Isolate budget for a subset of runs without affecting the global runtime budget.

```python
async with runtime.budget_scope(max_cost_usd=0.50) as scoped:
    r1 = await scoped.run("Classify this document")
    r2 = await scoped.run("Extract key entities")
    print(f"Scoped cost: ${scoped.budget_used_usd:.4f}")
```

### Graph Orchestration

For workflows that need explicit state machines. Available when you need it, never forced.

```python
from arcana import StateGraph, START, END

graph = runtime.graph(state_schema=MyState)
graph.add_node("research", research_fn)
graph.add_node("write", write_fn)
graph.add_edge(START, "research")
graph.add_edge("research", "write")
graph.add_edge("write", END)

app = graph.compile()
result = await app.ainvoke(initial_state)
```

---

## What Makes Arcana Different

| | LangChain | CrewAI | AutoGPT | **Arcana** |
|---|---|---|---|---|
| **LLM autonomy** | Framework-driven chains | Role-locked agents | Fully autonomous, no guardrails | LLM decides strategy within runtime boundaries |
| **Token efficiency** | Full context every call | Full prompt per agent | Unbounded context growth | Working-set discipline -- only what this step needs |
| **Thinking signals** | Ignored | Ignored | Ignored | Runtime listens to thinking for confidence, never constrains |
| **Tool management** | All tools in every prompt | Per-agent tool sets | All tools always | Dynamic per-turn exposure with affordances |
| **User interaction** | Not built in | Not built in | Not built in | `ask_user` built-in, graceful fallback if no handler |
| **Pipelines** | Chain + glue code | Sequential tasks | No pipelines | `chain()` with auto context passing + parallel branches |
| **Default path** | Chain/graph required | Crew required | Agent loop always | Direct answer when possible, agent loop when needed |

---

## Providers

DeepSeek | OpenAI | Anthropic | Google Gemini | Kimi (Moonshot) | GLM (Zhipu) | MiniMax | Ollama

All providers use a single OpenAI-compatible adapter.
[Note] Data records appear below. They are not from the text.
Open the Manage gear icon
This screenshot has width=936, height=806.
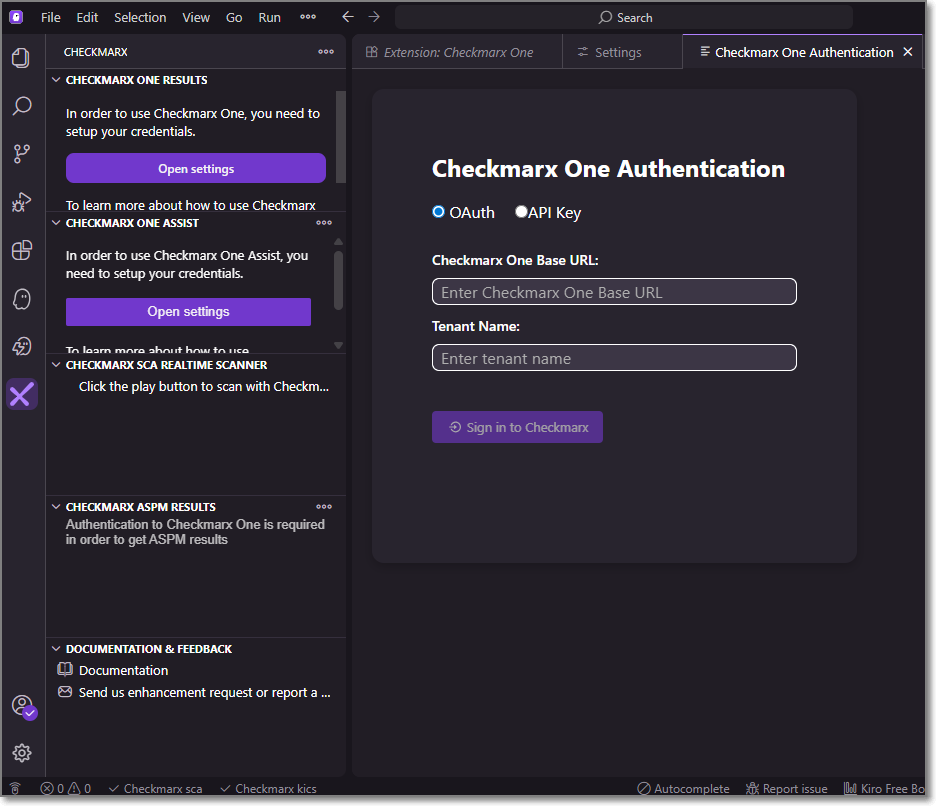[x=21, y=753]
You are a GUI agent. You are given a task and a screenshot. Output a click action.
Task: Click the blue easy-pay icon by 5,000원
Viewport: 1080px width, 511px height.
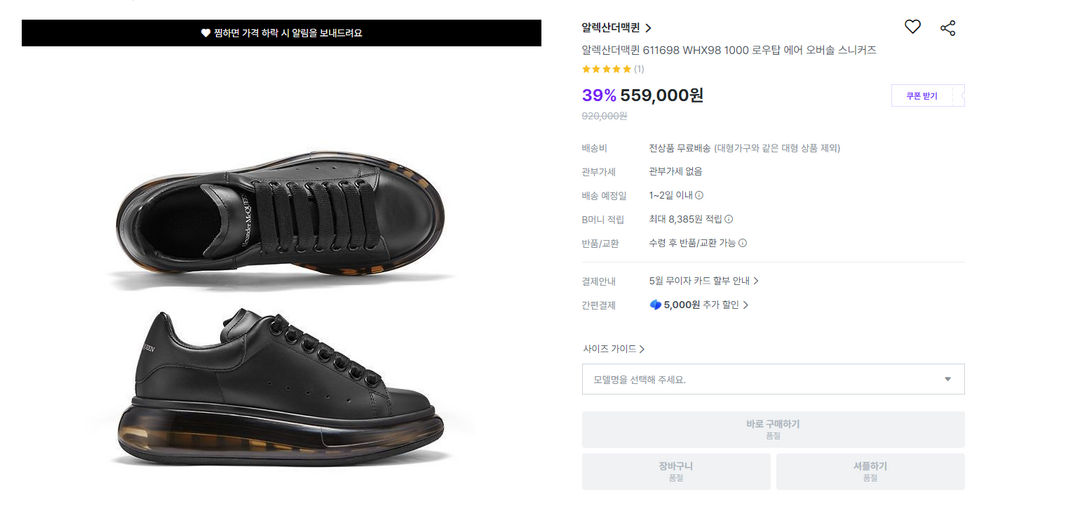click(655, 305)
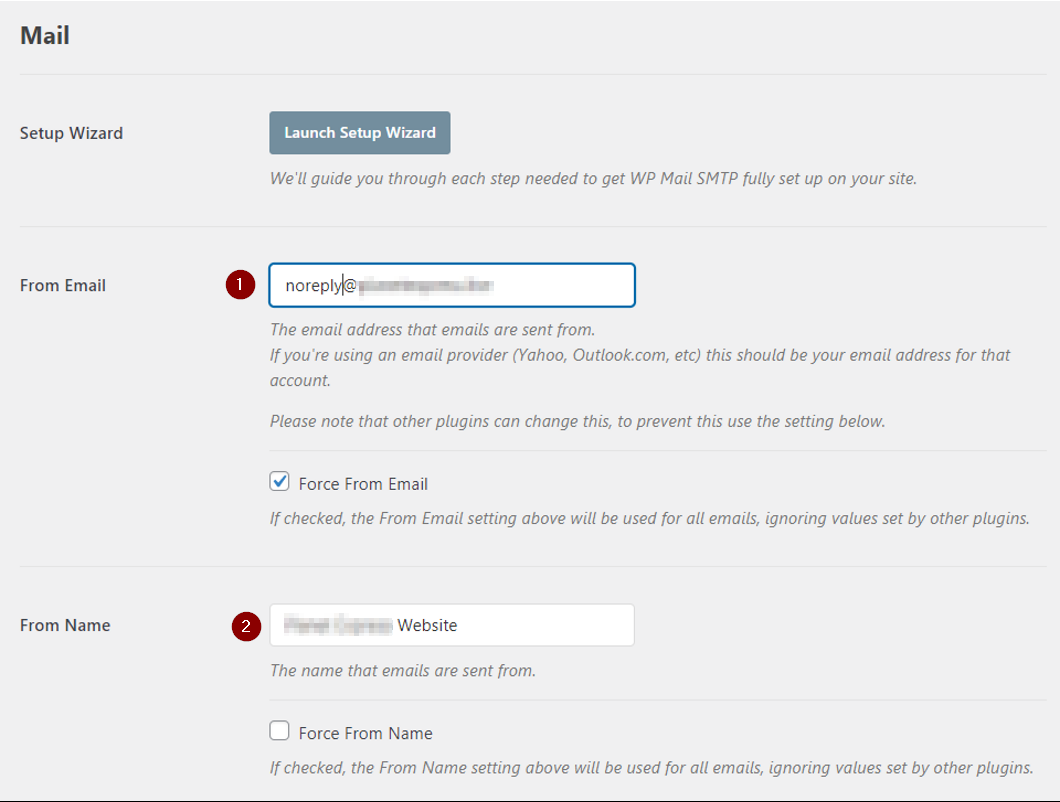Click the red number 2 marker

[246, 626]
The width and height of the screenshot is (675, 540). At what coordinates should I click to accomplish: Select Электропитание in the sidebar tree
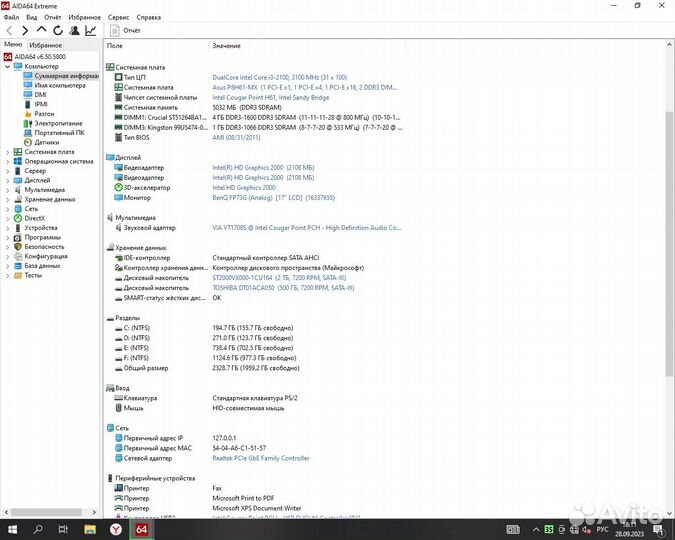[58, 123]
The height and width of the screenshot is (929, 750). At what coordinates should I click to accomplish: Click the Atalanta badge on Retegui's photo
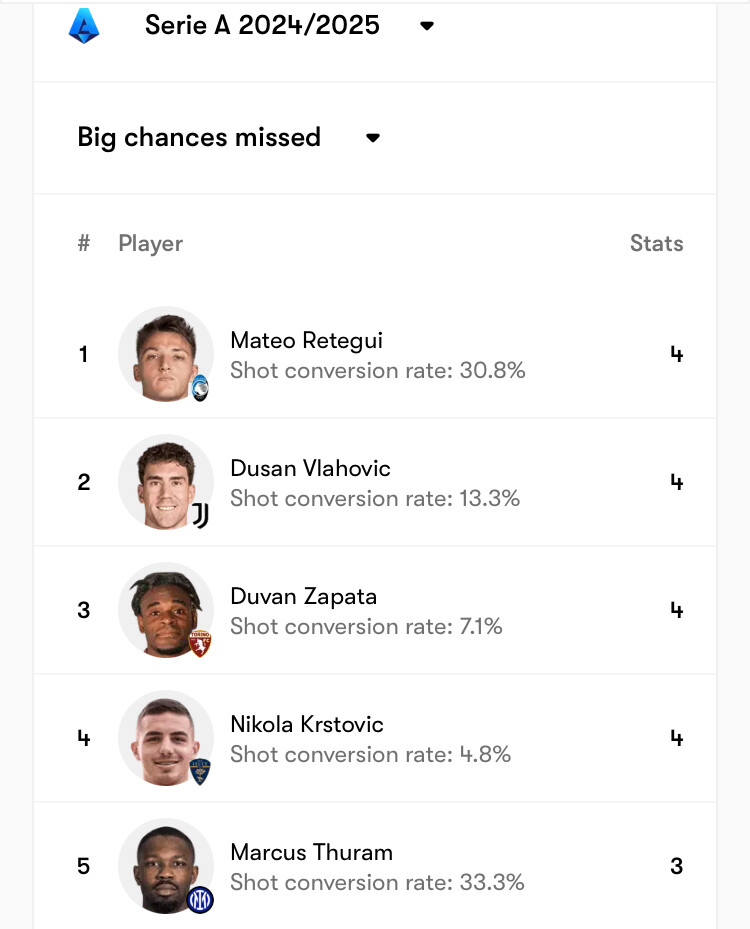coord(200,388)
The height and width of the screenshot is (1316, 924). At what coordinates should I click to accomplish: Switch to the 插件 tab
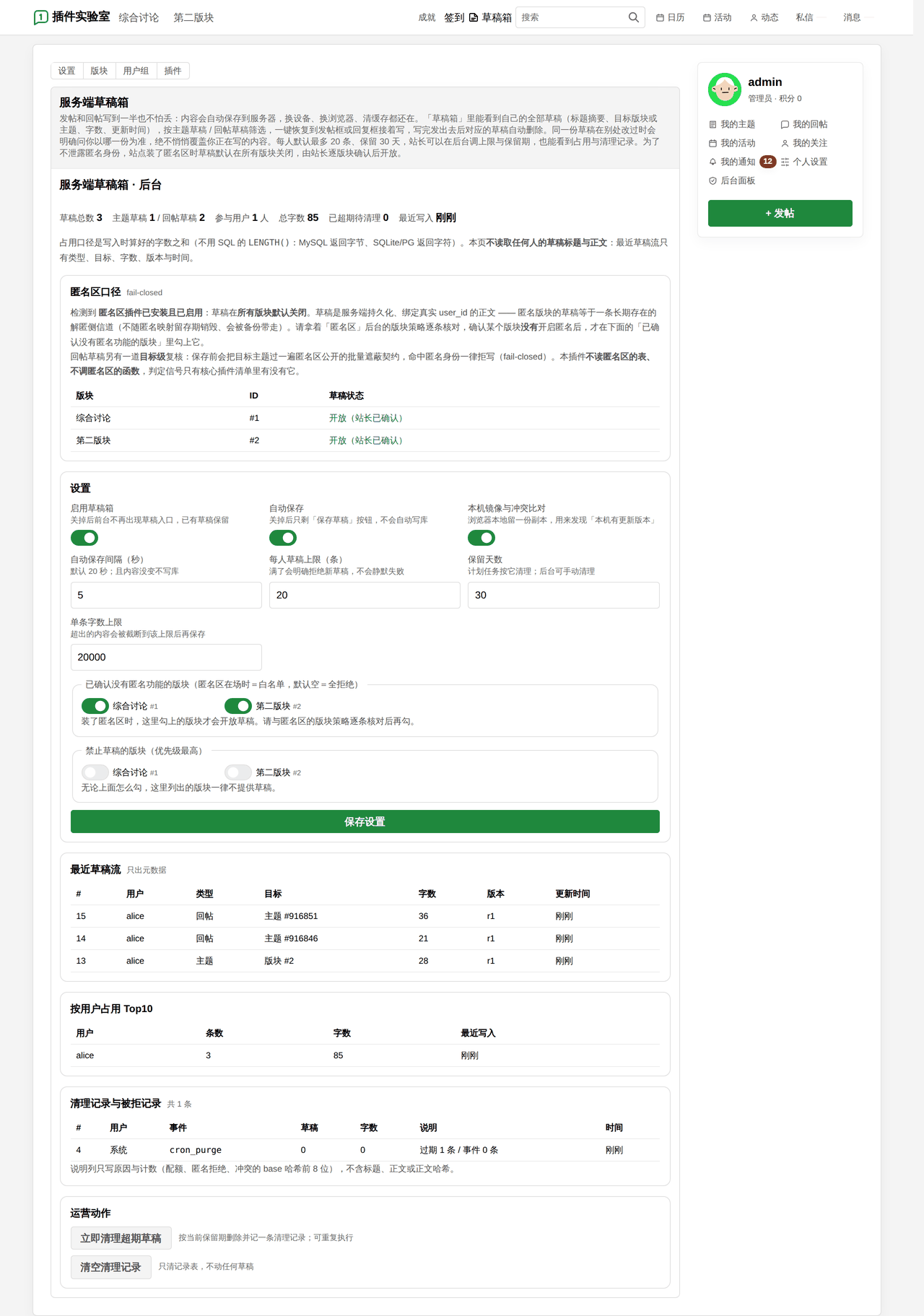[173, 71]
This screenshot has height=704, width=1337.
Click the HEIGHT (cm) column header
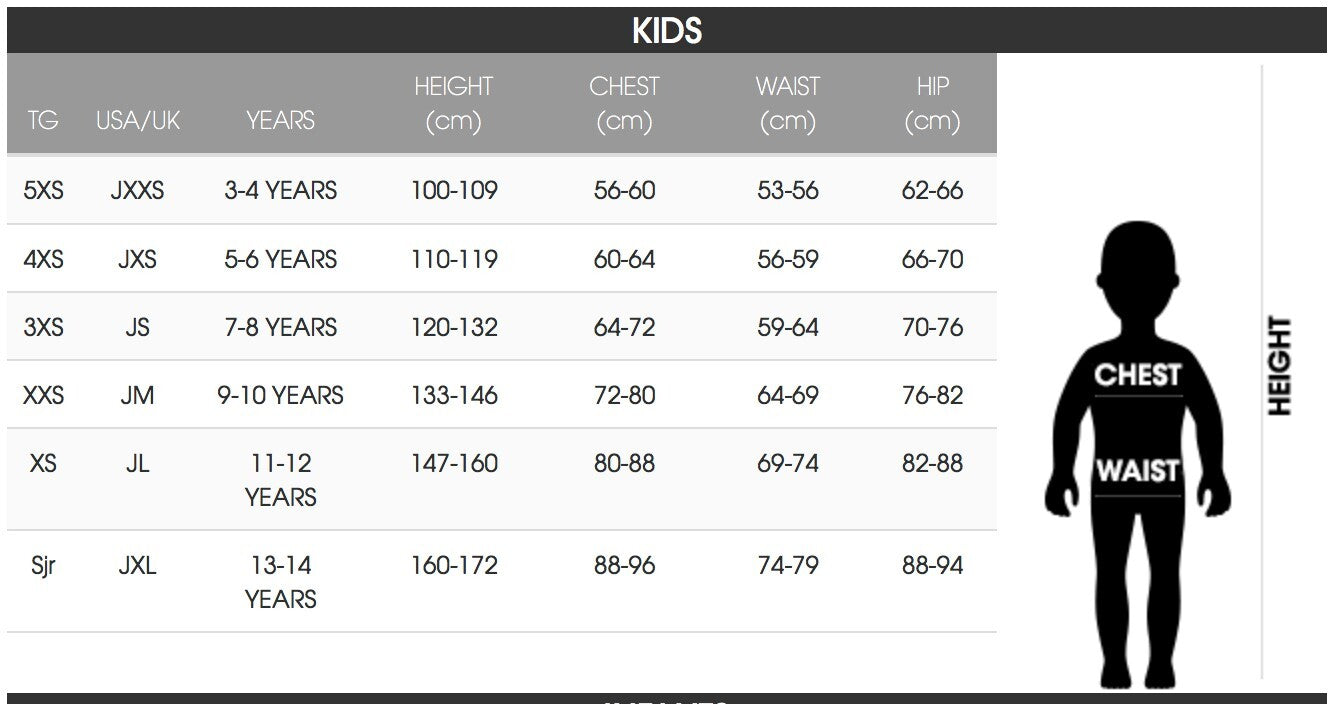pyautogui.click(x=454, y=104)
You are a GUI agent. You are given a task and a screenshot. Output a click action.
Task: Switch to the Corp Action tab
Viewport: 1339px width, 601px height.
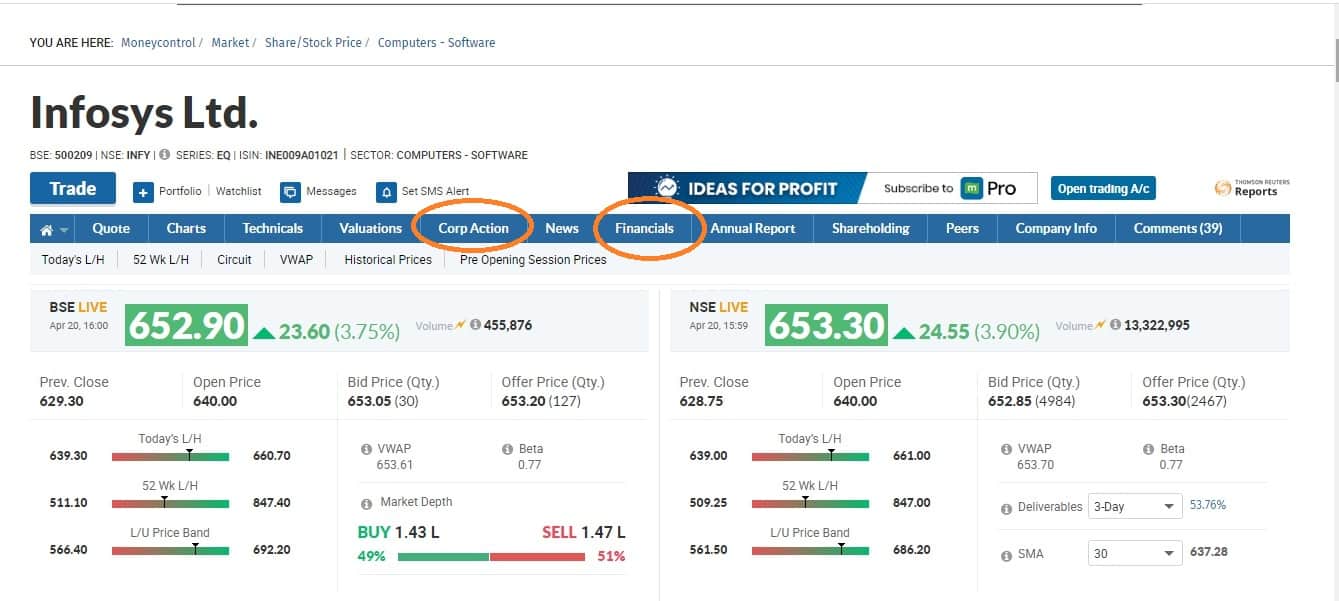473,228
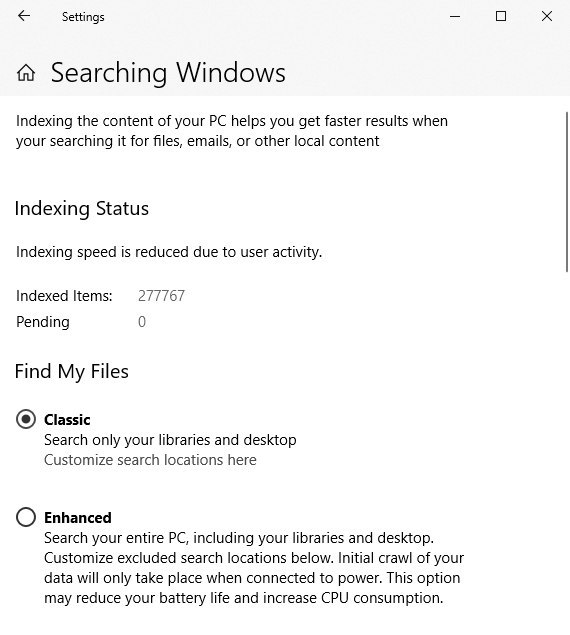
Task: Select the Classic search radio button
Action: click(26, 419)
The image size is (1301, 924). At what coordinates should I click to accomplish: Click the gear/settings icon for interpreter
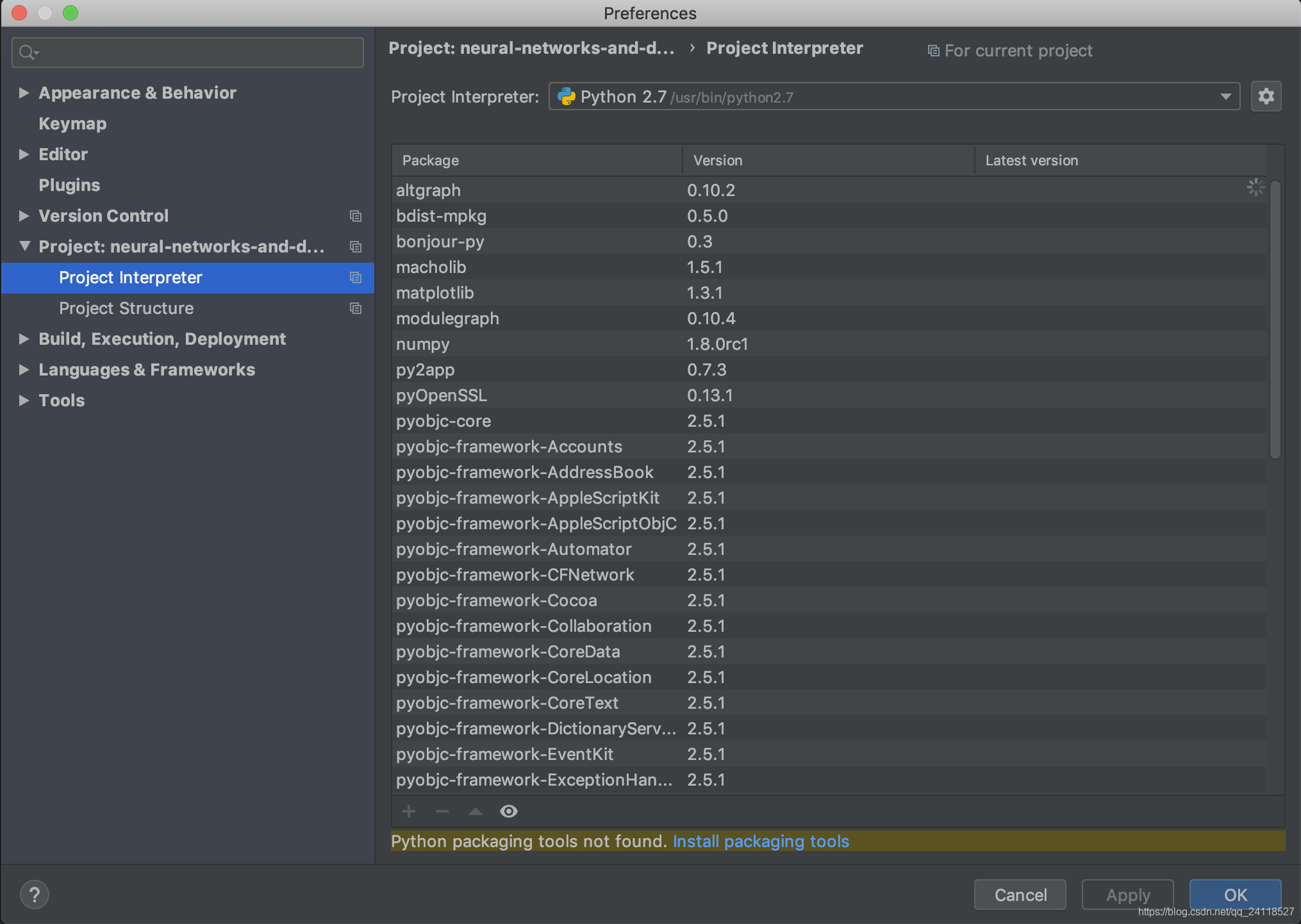pyautogui.click(x=1266, y=97)
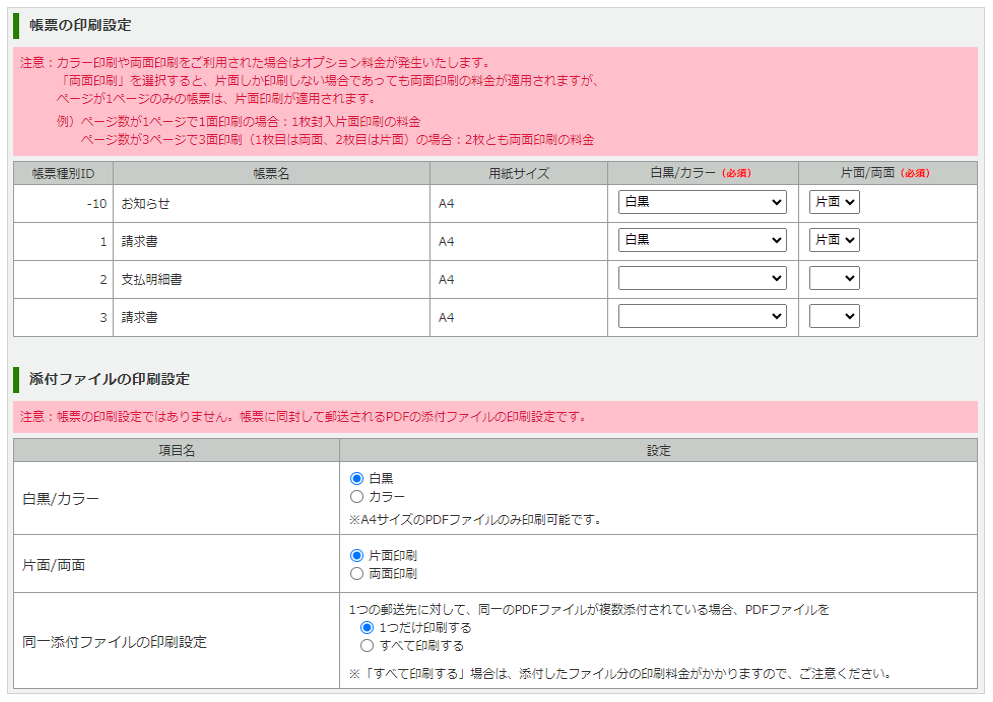The width and height of the screenshot is (993, 702).
Task: Click the 項目名 column header
Action: [176, 450]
Adding a new provider is one function call.

---

## Documentation

| Guide | Description |
|---|---|
| [Quick Start](./docs/guide/quickstart.md) | Installation through deployment |
| [Configuration](./docs/guide/configuration.md) | Full configuration reference |
| [Providers](./docs/guide/providers.md) | Provider setup and fallback chains |
| [API Reference](./docs/guide/api.md) | Public API documentation |
| [Architecture](./docs/architecture.md) | System design and internals |
| [Constitution](./CONSTITUTION.md) | Design principles and prohibitions |
| [Examples](./examples/) | Runnable code examples |
| [Changelog](./CHANGELOG.md) | Release history |

---

## Installation

```bash
pip install arcana-agent                   # Core (DeepSeek, OpenAI)
pip install arcana-agent[anthropic]        # + Claude support
pip install arcana-agent[gemini]           # + Gemini support
pip install arcana-agent[all-providers]    # All providers
pip install arcana-agent[ui]              # + Trace Web UI
```

Or with uv:

```bash
uv add arcana-agent
uv add arcana-agent --extra all-providers
```

Requires Python 3.11+.

---

## License

MIT